- ICH GCP
- US Clinical Trials Registry
- Clinical Trial NCT07688356
Belvarafenib for CNS Efficacy in Patients With BRAF-Altered Solid Tumors
An Exploratory Phase 2 Study for Evaluating CNS Efficacy of Belvarafenib in Patients With BRAF-Altered Solid Tumors
This is a Phase 2, open-label, single-arm clinical study designed to evaluate the efficacy and safety of Belvarafenib in patients with BRAF-altered primary brain tumors (Cohort 1) and metastatic brain tumors (Cohort 2). Eligible patients are those with a confirmed BRAF alteration identified by next-generation sequencing (NGS).
Patients who meet the eligibility criteria will receive a detailed explanation of the study, including its purpose, procedures, potential benefits, and risks. Only patients who voluntarily provide written informed consent will be enrolled.
All enrolled patients will receive Belvarafenib monotherapy at a dose of 450 mg twice daily (BID). The study drug will be taken orally within 30 minutes after meals with at least 200 mL of water, preferably at approximately 12-hour intervals each day. One treatment cycle is defined as 28 consecutive days of continuous dosing without a planned treatment break. Patients will receive treatment for six cycles (approximately six months) as the initial treatment period. Treatment may be extended or discontinued earlier at the investigator's discretion based on clinical benefit, disease status, and tolerability.
During the study, patients will undergo regular clinical evaluations, including physical examinations, vital sign assessments, laboratory tests, and monitoring for adverse events. Radiologic assessments using MRI and/or CT will be performed at scheduled intervals to evaluate tumor response and disease progression. The study aims to determine whether Belvarafenib can control tumor growth, delay disease progression, and improve clinical outcomes in patients with BRAF-altered brain tumors.
If treatment-related toxicities occur, dose reductions are permitted according to the protocol. The dose may be reduced from 450 mg BID to 300 mg BID, and subsequently to 200 mg BID, if clinically indicated. Temporary treatment interruption may also be implemented until toxicity resolves.

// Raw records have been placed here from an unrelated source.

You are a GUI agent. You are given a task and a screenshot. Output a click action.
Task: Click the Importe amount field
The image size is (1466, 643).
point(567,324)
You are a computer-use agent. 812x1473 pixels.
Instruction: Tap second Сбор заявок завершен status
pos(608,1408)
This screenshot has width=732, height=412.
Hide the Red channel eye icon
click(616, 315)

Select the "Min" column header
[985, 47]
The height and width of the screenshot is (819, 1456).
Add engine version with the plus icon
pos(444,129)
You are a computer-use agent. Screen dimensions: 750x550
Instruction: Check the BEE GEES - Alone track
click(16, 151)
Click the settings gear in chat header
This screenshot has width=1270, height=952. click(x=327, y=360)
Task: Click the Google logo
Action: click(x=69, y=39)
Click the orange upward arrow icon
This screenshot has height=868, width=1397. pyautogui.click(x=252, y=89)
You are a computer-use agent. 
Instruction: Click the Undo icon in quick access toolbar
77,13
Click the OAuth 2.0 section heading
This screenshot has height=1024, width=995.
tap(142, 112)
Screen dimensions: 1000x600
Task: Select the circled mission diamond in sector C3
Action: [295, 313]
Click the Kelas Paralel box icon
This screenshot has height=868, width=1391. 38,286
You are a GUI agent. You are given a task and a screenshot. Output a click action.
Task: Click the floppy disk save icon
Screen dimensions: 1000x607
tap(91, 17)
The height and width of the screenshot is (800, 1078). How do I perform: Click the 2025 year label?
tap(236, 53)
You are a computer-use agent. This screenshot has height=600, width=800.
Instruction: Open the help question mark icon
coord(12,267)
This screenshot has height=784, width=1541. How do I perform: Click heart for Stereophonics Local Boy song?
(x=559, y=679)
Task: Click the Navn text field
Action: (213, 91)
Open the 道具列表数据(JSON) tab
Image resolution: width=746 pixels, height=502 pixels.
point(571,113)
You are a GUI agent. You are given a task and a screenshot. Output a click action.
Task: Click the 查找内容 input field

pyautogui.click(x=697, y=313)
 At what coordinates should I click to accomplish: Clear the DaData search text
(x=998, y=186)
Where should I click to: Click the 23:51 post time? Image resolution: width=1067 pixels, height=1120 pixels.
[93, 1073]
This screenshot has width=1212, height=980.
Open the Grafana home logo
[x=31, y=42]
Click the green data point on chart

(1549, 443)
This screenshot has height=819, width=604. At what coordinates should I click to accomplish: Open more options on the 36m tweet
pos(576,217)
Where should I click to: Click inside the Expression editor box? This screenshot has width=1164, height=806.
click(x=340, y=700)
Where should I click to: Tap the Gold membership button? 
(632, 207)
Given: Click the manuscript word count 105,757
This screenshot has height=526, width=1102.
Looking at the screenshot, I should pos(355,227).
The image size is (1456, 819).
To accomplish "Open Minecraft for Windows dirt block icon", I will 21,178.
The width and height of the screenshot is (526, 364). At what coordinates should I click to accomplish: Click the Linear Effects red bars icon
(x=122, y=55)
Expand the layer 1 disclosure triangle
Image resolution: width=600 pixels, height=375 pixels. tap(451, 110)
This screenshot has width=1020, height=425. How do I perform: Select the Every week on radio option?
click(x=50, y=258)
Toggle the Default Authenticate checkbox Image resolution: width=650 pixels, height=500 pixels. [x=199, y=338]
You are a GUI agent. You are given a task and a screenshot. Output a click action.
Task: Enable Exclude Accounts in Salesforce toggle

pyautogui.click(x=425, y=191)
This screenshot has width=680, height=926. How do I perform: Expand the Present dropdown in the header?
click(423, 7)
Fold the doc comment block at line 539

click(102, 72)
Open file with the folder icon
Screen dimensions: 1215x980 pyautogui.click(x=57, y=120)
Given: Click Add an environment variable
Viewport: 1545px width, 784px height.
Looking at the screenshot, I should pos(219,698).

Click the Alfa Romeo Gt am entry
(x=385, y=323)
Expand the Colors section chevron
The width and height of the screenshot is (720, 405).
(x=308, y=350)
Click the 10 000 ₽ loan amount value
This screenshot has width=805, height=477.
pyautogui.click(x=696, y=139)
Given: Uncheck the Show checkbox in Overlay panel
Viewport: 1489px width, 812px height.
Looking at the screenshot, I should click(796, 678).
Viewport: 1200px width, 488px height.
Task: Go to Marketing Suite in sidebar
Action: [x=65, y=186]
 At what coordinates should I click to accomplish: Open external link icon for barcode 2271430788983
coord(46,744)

If unacceptable toxicity persists despite dose modification, treatment will be permanently discontinued.
Study treatment may be discontinued if any of the following occurs: confirmed disease progression, unacceptable toxicity, withdrawal of informed consent, inability to comply with the study protocol, receipt of other anticancer therapies that may interfere with study outcomes, or if the investigator determines that continued treatment is no longer in the patient's best interest. However, if radiologic disease progression is observed but the investigator determines that the patient continues to derive clinical benefit, treatment beyond progression may be considered after discussion with the sponsor, with appropriate documentation of the rationale.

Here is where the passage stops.